Assignment
Give back all of the data unchanged. Keep every word as it is.

[Data records]
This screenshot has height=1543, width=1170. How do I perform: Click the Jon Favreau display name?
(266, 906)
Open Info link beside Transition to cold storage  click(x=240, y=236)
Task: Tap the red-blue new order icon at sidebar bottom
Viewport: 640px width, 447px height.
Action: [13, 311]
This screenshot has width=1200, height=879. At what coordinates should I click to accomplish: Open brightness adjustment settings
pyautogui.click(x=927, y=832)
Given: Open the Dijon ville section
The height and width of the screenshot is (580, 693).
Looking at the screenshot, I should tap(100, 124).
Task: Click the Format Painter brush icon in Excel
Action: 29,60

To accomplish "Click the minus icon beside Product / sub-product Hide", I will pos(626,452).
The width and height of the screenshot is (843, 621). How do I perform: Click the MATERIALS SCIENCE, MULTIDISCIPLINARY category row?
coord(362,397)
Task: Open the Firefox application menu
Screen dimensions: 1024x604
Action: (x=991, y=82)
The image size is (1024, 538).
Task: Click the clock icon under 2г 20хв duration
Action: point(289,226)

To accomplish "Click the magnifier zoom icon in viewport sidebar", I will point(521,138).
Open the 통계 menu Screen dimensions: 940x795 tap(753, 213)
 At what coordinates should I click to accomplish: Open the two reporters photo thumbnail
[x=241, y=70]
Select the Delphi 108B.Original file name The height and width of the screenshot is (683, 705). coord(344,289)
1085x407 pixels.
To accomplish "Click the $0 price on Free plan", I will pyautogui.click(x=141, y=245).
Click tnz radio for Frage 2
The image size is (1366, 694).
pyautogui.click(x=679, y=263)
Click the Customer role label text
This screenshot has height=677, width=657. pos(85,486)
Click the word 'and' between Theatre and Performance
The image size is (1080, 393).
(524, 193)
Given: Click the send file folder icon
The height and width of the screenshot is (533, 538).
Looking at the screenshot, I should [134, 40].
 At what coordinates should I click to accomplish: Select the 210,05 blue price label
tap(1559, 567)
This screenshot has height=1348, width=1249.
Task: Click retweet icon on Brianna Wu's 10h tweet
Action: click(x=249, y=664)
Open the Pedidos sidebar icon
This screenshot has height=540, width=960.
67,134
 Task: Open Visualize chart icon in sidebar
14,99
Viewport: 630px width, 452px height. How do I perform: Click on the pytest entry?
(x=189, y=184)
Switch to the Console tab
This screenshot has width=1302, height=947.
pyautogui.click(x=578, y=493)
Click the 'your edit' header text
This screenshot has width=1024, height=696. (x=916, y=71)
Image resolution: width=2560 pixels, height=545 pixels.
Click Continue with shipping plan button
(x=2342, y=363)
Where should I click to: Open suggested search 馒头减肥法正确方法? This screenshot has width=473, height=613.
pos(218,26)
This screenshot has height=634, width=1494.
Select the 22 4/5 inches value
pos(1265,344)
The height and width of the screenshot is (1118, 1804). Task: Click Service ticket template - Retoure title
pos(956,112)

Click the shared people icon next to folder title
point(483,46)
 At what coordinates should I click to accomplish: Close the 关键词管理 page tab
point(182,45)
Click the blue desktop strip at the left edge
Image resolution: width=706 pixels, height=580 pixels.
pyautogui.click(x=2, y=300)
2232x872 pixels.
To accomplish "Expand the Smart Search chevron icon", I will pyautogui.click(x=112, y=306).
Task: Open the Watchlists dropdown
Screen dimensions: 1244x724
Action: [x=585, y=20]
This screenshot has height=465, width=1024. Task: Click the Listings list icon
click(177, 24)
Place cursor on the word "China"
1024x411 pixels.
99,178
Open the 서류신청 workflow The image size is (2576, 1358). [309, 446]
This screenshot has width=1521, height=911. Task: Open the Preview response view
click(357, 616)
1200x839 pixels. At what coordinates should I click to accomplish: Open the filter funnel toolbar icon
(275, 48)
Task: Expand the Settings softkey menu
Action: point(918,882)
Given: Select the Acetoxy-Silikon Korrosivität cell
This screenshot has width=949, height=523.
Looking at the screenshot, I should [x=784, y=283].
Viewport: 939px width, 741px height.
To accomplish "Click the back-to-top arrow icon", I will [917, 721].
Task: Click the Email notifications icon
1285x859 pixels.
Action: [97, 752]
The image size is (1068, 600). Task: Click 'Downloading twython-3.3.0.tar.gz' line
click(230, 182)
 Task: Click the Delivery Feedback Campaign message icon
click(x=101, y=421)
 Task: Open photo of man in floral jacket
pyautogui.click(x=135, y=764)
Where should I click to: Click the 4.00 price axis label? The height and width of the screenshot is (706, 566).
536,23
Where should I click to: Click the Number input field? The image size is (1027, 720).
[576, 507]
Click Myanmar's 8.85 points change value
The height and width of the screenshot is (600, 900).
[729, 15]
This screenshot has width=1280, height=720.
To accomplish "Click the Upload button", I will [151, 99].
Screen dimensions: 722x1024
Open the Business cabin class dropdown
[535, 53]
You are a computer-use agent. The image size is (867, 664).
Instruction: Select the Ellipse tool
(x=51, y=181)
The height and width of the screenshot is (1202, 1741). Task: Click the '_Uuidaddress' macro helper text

Problem solution
This screenshot has height=1543, width=1170. How do I perform: Click the Jon Favreau display name?
(266, 906)
Open Info link beside Transition to cold storage  click(x=240, y=236)
Task: Tap the red-blue new order icon at sidebar bottom
Viewport: 640px width, 447px height.
Action: [13, 311]
This screenshot has width=1200, height=879. At what coordinates should I click to accomplish: Open brightness adjustment settings
pyautogui.click(x=927, y=832)
Given: Open the Dijon ville section
The height and width of the screenshot is (580, 693).
Looking at the screenshot, I should tap(100, 124).
Task: Click the Format Painter brush icon in Excel
Action: 29,60

To accomplish "Click the minus icon beside Product / sub-product Hide", I will pos(626,452).
The width and height of the screenshot is (843, 621). How do I perform: Click the MATERIALS SCIENCE, MULTIDISCIPLINARY category row?
coord(362,397)
Task: Open the Firefox application menu
Screen dimensions: 1024x604
Action: (x=991, y=82)
The image size is (1024, 538).
Task: Click the clock icon under 2г 20хв duration
Action: point(289,226)

To accomplish "Click the magnifier zoom icon in viewport sidebar", I will point(521,138).
Open the 통계 menu Screen dimensions: 940x795 tap(753, 213)
 At what coordinates should I click to accomplish: Open the two reporters photo thumbnail
[x=241, y=70]
Select the Delphi 108B.Original file name The height and width of the screenshot is (683, 705). coord(344,289)
1085x407 pixels.
To accomplish "Click the $0 price on Free plan", I will pyautogui.click(x=141, y=245).
Click tnz radio for Frage 2
The image size is (1366, 694).
pyautogui.click(x=679, y=263)
Click the Customer role label text
This screenshot has height=677, width=657. pos(85,486)
Click the word 'and' between Theatre and Performance
The image size is (1080, 393).
(524, 193)
Given: Click the send file folder icon
The height and width of the screenshot is (533, 538).
Looking at the screenshot, I should [134, 40].
 At what coordinates should I click to accomplish: Select the 210,05 blue price label
tap(1559, 567)
This screenshot has height=1348, width=1249.
Task: Click retweet icon on Brianna Wu's 10h tweet
Action: click(x=249, y=664)
Open the Pedidos sidebar icon
This screenshot has height=540, width=960.
67,134
 Task: Open Visualize chart icon in sidebar
14,99
Viewport: 630px width, 452px height. How do I perform: Click on the pytest entry?
(x=189, y=184)
Switch to the Console tab
This screenshot has width=1302, height=947.
pyautogui.click(x=578, y=493)
Click the 'your edit' header text
This screenshot has width=1024, height=696. (x=916, y=71)
Image resolution: width=2560 pixels, height=545 pixels.
Click Continue with shipping plan button
(x=2342, y=363)
Where should I click to: Open suggested search 馒头减肥法正确方法? This screenshot has width=473, height=613.
pos(218,26)
This screenshot has height=634, width=1494.
Select the 22 4/5 inches value
pos(1265,344)
The height and width of the screenshot is (1118, 1804). Task: Click Service ticket template - Retoure title
pos(956,112)

Click the shared people icon next to folder title
point(483,46)
 At what coordinates should I click to accomplish: Close the 关键词管理 page tab
point(182,45)
Click the blue desktop strip at the left edge
Image resolution: width=706 pixels, height=580 pixels.
pyautogui.click(x=2, y=300)
2232x872 pixels.
To accomplish "Expand the Smart Search chevron icon", I will pyautogui.click(x=112, y=306).
Task: Open the Watchlists dropdown
Screen dimensions: 1244x724
Action: [x=585, y=20]
This screenshot has height=465, width=1024. Task: Click the Listings list icon
click(177, 24)
Place cursor on the word "China"
1024x411 pixels.
99,178
Open the 서류신청 workflow The image size is (2576, 1358). [309, 446]
This screenshot has width=1521, height=911. Task: Open the Preview response view
click(357, 616)
1200x839 pixels. At what coordinates should I click to accomplish: Open the filter funnel toolbar icon
(275, 48)
Task: Expand the Settings softkey menu
Action: point(918,882)
Given: Select the Acetoxy-Silikon Korrosivität cell
This screenshot has width=949, height=523.
Looking at the screenshot, I should [x=784, y=283].
Viewport: 939px width, 741px height.
To accomplish "Click the back-to-top arrow icon", I will [917, 721].
Task: Click the Email notifications icon
1285x859 pixels.
Action: [97, 752]
The image size is (1068, 600). Task: Click 'Downloading twython-3.3.0.tar.gz' line
click(230, 182)
 Task: Click the Delivery Feedback Campaign message icon
click(x=101, y=421)
 Task: Open photo of man in floral jacket
pyautogui.click(x=135, y=764)
Where should I click to: Click the 4.00 price axis label? The height and width of the screenshot is (706, 566).
536,23
Where should I click to: Click the Number input field? The image size is (1027, 720).
[576, 507]
Click Myanmar's 8.85 points change value
The height and width of the screenshot is (600, 900).
[729, 15]
This screenshot has width=1280, height=720.
To accomplish "Click the Upload button", I will [151, 99].
Screen dimensions: 722x1024
Open the Business cabin class dropdown
[535, 53]
You are a computer-use agent. The image size is (867, 664).
Instruction: Select the Ellipse tool
(x=51, y=181)
The height and width of the screenshot is (1202, 1741). Task: Click the '_Uuidaddress' macro helper text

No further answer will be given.